A Muslim college in California has been given accreditation by the Western Association of Schools and Colleges, making it the first accredited Muslim College in the United States.
Zaytuna College, a liberal arts school in Berkeley, California, received an approval letter stating the school had been given "initial accreditation." The letter went on to say that the school may confer an accredited "Bachelor of Arts in Islamic Law and Theology."
The college was also offered praise for its work to gain the accreditation, a label which "adds value" to colleges while at the same time increasing "accountability," reports Jennifer Kabbany for The College Fix.
"Five years ago, we introduced an undergraduate liberal arts program inspired by the idea of restoring the holistic education that had been offered in the great teaching centers of Islamic civilization," President Hamza Yusuf stated on the school's website. "Today, Zaytuna's accreditation roots this vision in a reality recognized within American higher education. It gives our community its first accredited academic address in the United States. And we hope, God willing, that there will be more such Muslim colleges and universities to come."
Zaytuna was founded in 1996, briefly operating as a Muslim seminary before transitioning to a Muslim liberal arts college in 2009. The first freshman class entered the school in 2010, with the first official graduation occurring in 2014.
The current student body totals about 30 students. According to the school's website, the mission of the institution is written as "grounding students in the Islamic scholarly tradition as well as the cultural currents and critical ideas shaping modern society."
Jack Jenkins reports for Think Progress that although there are many religiously-affiliated colleges across the country, most of them are Christian, including the University of Notre Dame, Kenyon College and Boston College.
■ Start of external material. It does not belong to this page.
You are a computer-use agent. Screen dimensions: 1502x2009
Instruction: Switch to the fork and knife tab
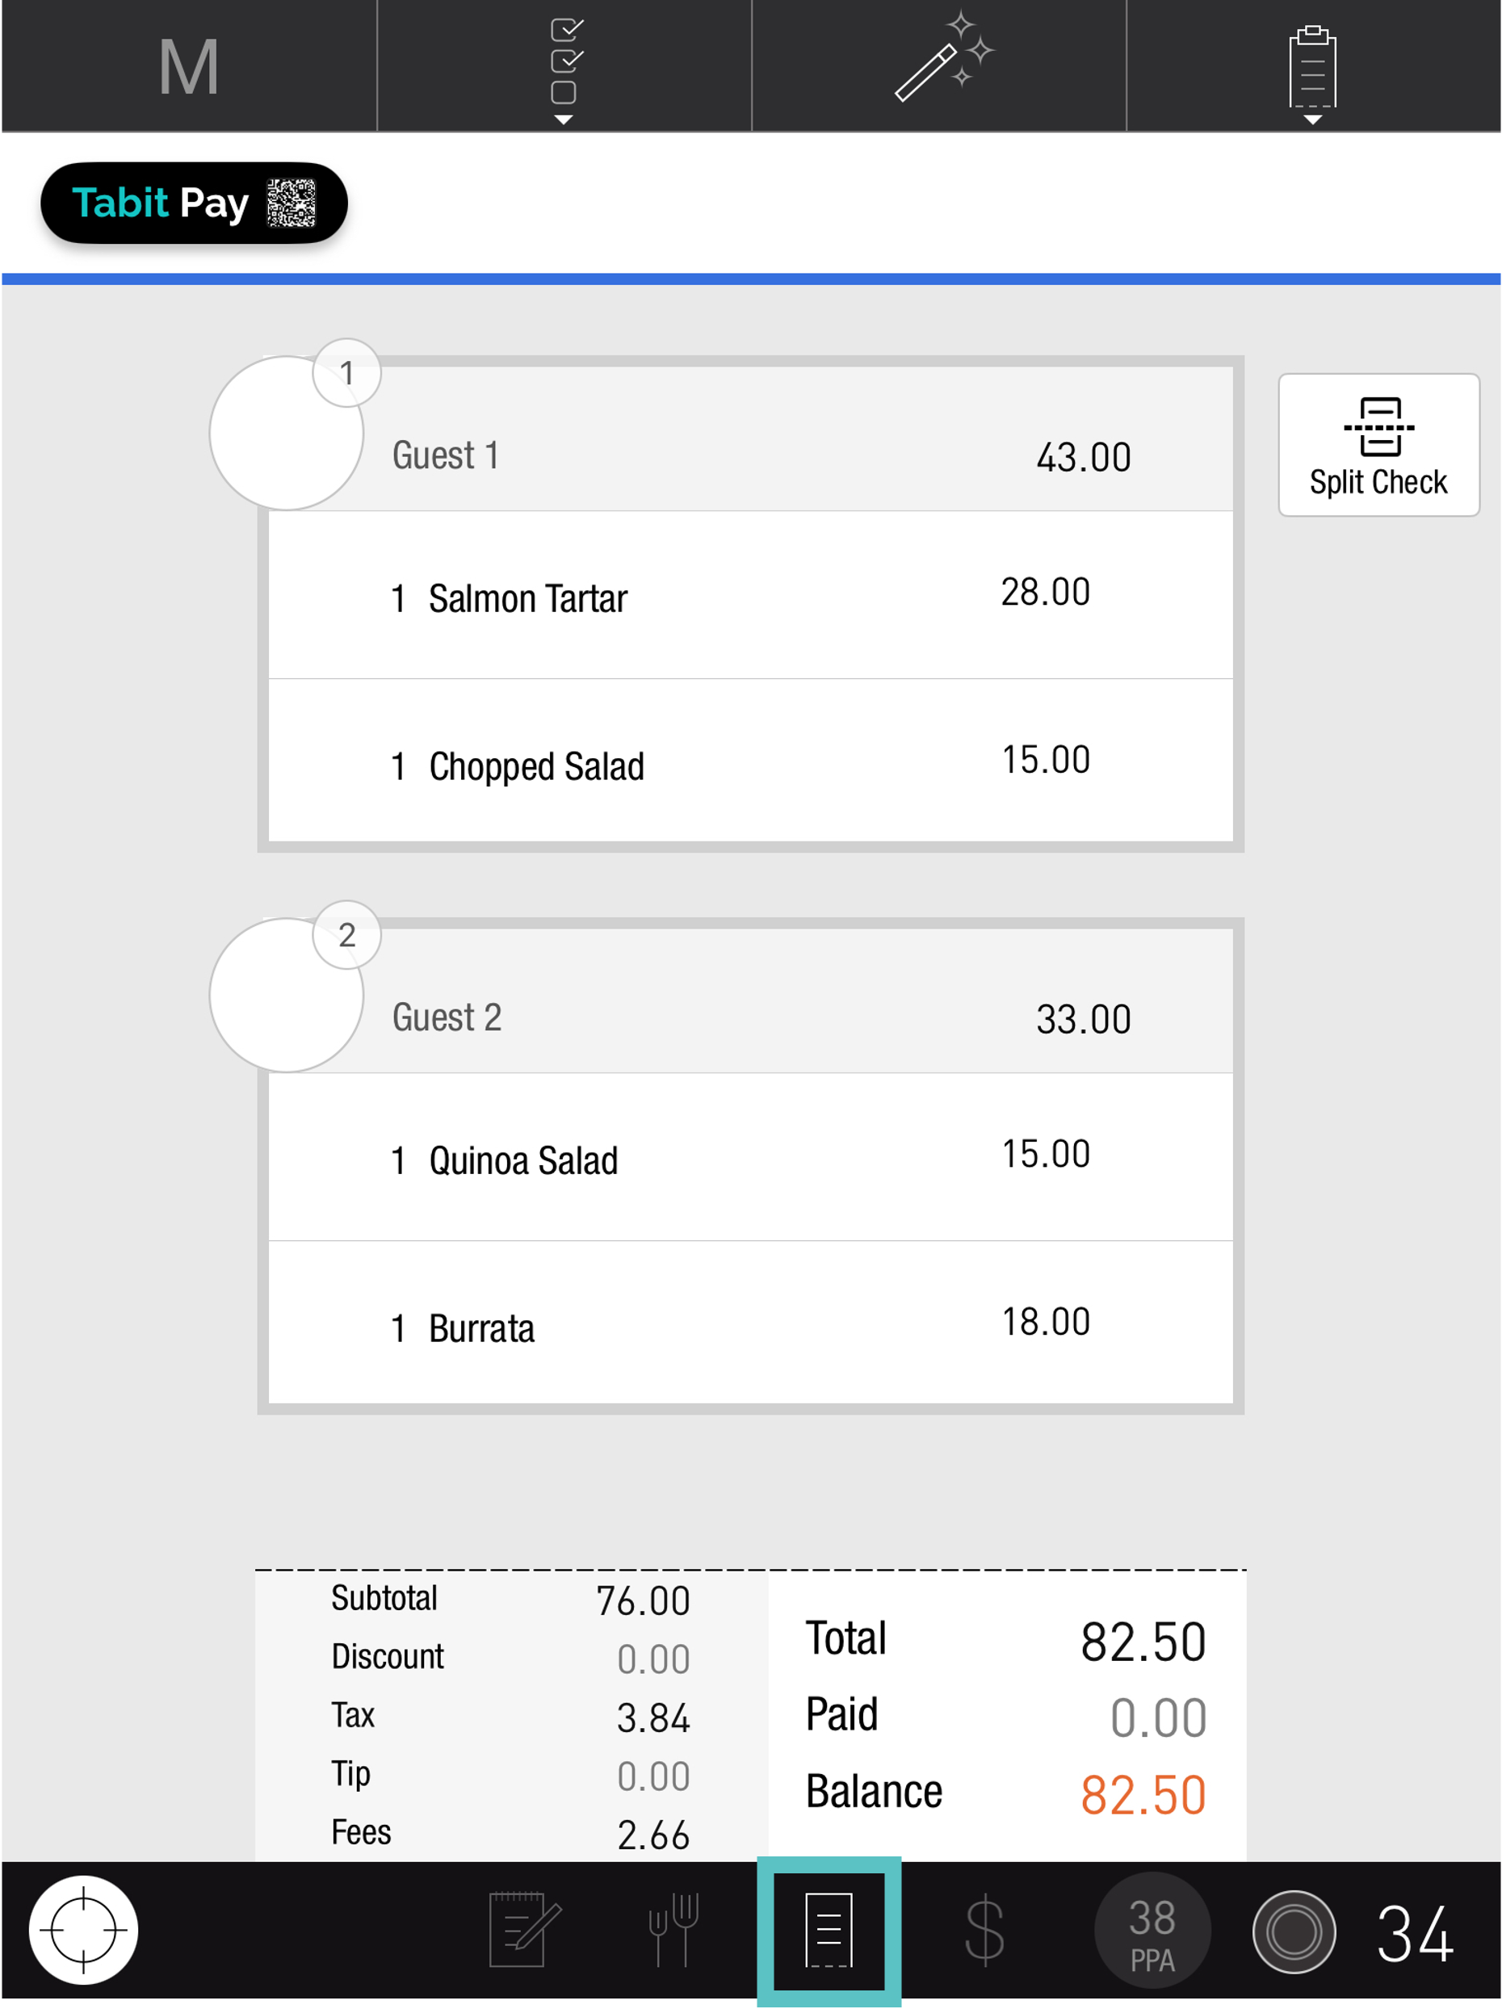[673, 1930]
There are also a few Jewish colleges, such as Brandeis and Yeshiva University, and a handful of Buddhist schools, but there had been no Muslim Colleges in America to receive accreditation prior to Zaytuna. The school noted that it does not discriminate on the basis "of age, race, sex, religion, or national/ethnic origin in the admission of applicants."
Administrators at the school remain hopeful that the accreditation will open the doors to a greater acceptance of Islamic education in the country, and Muslims as a group in general.
"[Accreditation] gives our community its first accredited academic address in the United States," Yusuf said. "And we hope, God willing, that there will be more such Muslim colleges and universities to come."